• SET PROBLEM: Please set out every line of the items below as a Markdown table with two columns, No. and Line, skipping blank lines. Leave the pictures out of the answer.

• MATERIAL FOR THIS EXERCISE:
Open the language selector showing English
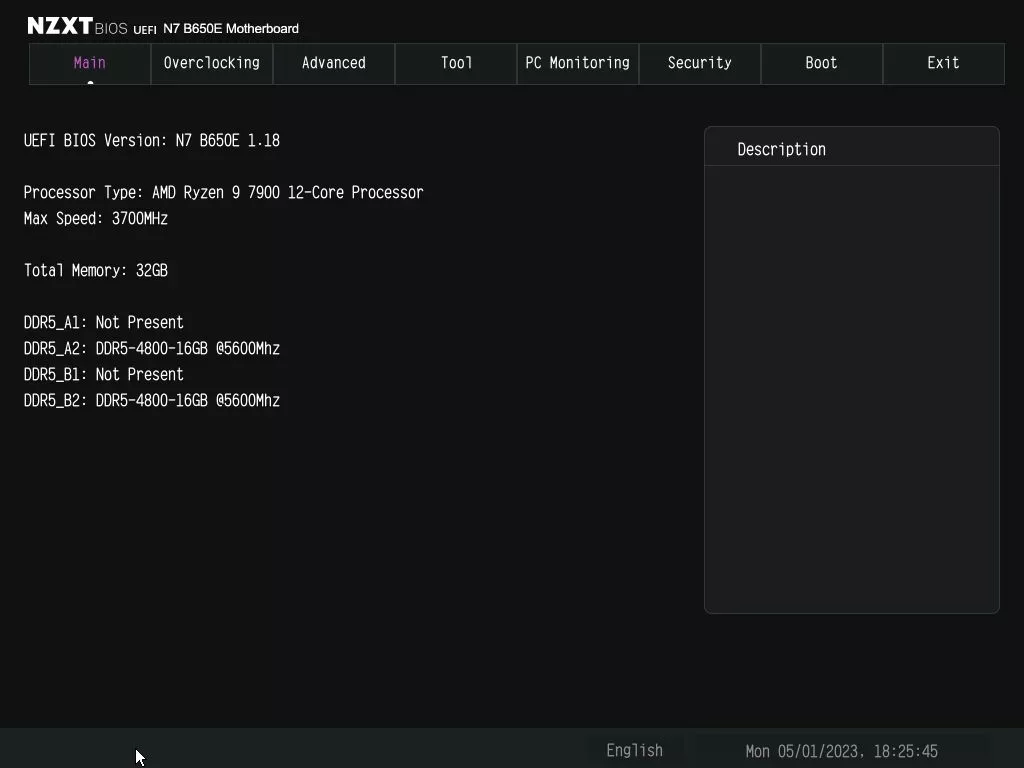This screenshot has height=768, width=1024. pos(634,750)
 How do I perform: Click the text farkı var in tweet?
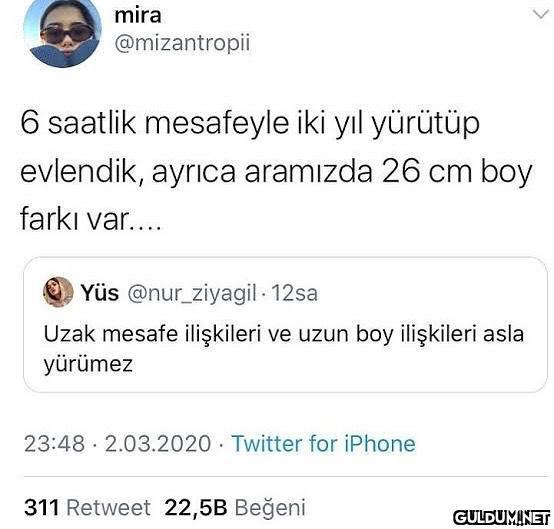(73, 219)
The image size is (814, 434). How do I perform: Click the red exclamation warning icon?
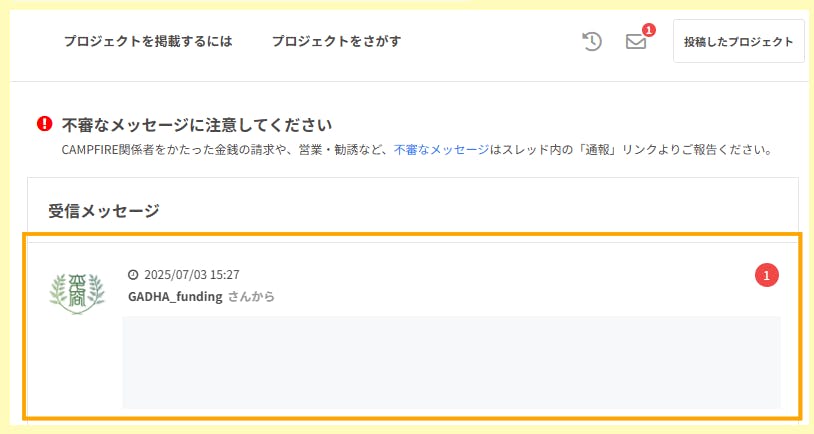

• ANSWER TO THE EXERCISE:
| No. | Line |
|---|---|
| 1 | Open the language selector showing English |
| 2 | This screenshot has height=768, width=1024. pos(634,750) |
| 3 |  How do I perform: Click the text farkı var in tweet? |
| 4 | (73, 219) |
| 5 | The image size is (814, 434). How do I perform: Click the red exclamation warning icon? |